The following companies may have unusual price changes in trading feb 29 2012. Stock symbols are in parentheses, and share prices are as of the latest close. The information in each item was released after markets shut unless stated otherwise.

Shipping stocks: Companies in the sector may decline as the largest drop in Japan’s oil consumption since last year’s record earthquake may drive tanker rates down 42 percent next quarter, according to Bloomberg estimates. Kawasaki Kisen Kaisha Ltd. (9107) (9107 JT) fell 2.8 percent to 176 yen, while Mitsui O.S.K. Lines Ltd. (9104 JT) slid 1.1 percent to 374 yen. Nippon Yusen K.K. (9101) (9101 JT) slid 2.4 percent to 242 yen.

Cosco Corp. Singapore Ltd. (COS) : The shipbuilding unit of China’s biggest shipping company said it won contracts, valued at $190 million, to build seven bulk carriers for a European customer. The stock rose 2.2 percent to S$1.175.

Elpida Memory Inc. (6665) (6665 JT): The Tokyo Stock Exchange said it will start to remove bidding and offer limits on the chipmaker’s shares, which are set to be delisted on March 28. Elpida filed for bankruptcy on Feb. 27 with debts of 448 billion yen ($5.6 billion), according to a filing with the finance ministry. Elpida fell by its daily limit of 80 yen, or 24 percent, to 254 yen.

Fuji Electric Co. (6504) (6504 JT): The machinery maker said it will export its first industrial fuel cells to Daimler AG in Germany. The stock dropped 0.9 percent.

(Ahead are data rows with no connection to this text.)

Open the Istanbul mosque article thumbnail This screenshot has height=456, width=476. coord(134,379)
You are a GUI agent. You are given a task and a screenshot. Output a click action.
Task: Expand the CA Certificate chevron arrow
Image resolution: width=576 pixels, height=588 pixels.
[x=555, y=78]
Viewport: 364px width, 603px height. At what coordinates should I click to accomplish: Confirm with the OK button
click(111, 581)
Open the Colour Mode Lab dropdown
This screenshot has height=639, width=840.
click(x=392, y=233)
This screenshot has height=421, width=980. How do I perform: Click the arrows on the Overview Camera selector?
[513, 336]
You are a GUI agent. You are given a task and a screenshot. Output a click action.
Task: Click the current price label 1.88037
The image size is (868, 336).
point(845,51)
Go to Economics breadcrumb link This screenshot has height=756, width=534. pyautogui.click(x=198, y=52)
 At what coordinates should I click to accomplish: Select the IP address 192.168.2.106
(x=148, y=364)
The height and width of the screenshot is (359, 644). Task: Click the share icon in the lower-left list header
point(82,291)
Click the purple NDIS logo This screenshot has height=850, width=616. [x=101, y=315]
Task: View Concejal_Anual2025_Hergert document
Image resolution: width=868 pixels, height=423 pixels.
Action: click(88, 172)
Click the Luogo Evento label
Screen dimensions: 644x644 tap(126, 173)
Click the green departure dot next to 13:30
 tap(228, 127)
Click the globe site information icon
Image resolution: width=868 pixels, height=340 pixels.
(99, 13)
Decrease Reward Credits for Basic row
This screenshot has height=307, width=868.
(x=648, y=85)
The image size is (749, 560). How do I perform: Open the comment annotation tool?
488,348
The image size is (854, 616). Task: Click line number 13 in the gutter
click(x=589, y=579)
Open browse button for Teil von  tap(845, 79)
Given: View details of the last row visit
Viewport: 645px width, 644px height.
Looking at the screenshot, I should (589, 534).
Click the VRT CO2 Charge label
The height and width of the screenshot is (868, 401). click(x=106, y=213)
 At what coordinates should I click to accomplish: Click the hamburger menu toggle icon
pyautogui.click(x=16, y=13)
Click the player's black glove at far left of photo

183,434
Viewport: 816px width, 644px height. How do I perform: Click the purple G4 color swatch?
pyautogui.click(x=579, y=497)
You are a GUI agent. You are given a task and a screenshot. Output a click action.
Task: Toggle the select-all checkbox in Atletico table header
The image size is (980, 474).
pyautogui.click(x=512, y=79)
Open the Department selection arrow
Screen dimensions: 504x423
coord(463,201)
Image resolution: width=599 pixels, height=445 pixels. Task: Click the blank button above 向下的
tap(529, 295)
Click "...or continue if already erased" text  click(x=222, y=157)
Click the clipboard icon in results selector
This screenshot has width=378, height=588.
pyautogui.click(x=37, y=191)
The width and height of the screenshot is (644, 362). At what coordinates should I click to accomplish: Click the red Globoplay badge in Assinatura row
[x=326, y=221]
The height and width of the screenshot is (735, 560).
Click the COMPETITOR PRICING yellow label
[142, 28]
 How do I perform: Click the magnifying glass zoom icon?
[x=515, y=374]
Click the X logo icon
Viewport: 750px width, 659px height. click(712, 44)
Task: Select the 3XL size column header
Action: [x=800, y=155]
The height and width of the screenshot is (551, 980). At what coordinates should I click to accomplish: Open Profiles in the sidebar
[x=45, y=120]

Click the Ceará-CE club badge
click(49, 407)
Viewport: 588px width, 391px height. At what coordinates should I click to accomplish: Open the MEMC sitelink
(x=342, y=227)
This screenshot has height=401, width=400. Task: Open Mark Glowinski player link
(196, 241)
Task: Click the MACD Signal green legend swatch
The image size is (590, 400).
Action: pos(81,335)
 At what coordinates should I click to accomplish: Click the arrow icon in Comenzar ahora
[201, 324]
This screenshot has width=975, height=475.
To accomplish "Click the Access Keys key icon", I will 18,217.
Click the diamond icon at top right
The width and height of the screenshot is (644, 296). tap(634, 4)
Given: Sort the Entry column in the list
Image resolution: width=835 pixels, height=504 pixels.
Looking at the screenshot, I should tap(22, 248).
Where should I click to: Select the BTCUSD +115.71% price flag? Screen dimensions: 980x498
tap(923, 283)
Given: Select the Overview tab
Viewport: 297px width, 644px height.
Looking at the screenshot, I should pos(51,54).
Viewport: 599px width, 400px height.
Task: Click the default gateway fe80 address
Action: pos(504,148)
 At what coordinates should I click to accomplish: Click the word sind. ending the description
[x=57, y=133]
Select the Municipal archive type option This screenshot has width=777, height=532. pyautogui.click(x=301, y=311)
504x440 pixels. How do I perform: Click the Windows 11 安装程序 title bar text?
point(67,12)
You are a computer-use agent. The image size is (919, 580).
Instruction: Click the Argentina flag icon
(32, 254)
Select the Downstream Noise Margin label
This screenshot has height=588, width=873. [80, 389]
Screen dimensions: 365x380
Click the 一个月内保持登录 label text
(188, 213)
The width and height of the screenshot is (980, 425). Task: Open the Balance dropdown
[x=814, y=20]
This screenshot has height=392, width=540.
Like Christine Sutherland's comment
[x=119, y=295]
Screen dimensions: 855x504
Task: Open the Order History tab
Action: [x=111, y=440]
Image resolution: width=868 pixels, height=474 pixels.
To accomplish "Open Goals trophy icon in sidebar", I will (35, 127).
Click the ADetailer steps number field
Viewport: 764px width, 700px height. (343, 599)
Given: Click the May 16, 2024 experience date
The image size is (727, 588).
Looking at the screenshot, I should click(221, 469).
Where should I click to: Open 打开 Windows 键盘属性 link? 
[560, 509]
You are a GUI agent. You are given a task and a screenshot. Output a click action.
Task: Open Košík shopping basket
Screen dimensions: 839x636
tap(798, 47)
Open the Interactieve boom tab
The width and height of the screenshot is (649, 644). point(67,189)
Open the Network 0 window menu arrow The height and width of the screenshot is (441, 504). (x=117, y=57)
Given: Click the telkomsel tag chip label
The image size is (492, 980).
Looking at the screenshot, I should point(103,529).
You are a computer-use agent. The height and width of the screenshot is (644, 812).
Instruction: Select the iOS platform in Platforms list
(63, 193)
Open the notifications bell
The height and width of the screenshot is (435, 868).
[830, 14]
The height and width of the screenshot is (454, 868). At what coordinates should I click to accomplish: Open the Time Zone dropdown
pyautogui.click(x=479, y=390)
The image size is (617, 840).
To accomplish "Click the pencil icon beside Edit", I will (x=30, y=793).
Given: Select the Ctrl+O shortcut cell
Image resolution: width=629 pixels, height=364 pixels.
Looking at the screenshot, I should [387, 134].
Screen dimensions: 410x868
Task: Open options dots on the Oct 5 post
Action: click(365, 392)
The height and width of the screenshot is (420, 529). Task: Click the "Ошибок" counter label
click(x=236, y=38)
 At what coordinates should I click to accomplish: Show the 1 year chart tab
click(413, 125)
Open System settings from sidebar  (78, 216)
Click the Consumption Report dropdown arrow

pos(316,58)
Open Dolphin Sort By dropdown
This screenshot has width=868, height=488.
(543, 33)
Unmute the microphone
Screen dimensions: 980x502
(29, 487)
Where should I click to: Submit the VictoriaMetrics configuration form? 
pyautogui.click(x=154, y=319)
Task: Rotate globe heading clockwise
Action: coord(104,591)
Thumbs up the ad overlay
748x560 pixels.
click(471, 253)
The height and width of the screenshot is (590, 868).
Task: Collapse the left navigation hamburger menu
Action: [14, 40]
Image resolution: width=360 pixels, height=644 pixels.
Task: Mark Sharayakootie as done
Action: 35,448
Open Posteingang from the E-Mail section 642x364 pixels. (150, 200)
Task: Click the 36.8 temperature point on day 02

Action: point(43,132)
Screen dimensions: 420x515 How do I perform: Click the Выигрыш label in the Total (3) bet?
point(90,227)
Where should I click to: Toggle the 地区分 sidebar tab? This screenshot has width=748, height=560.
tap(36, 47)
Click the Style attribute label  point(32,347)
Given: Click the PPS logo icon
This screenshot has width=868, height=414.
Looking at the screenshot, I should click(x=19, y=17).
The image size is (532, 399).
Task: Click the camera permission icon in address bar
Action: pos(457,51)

JX Holdings Inc. (5020) (5020 JT): JX Nippon Oil & Energy Corp., Japan’s largest refiner and a unit of JX Holdings, plans to process 21 percent more crude in March compared with a year earlier, according to a company official who declined to be identified. Shares of the parent fell 0.1 percent to 507 yen.

Mitsubishi Corp. (8058) (8058 JT): The trading house agreed to pay $280 million for a 20 percent interest in Talisman Energy Inc.’s natural gas and oil projects in Papua New Guinea, according to a report from ABC Radio Australia. The stock fell 1.1 percent to 1,986 yen.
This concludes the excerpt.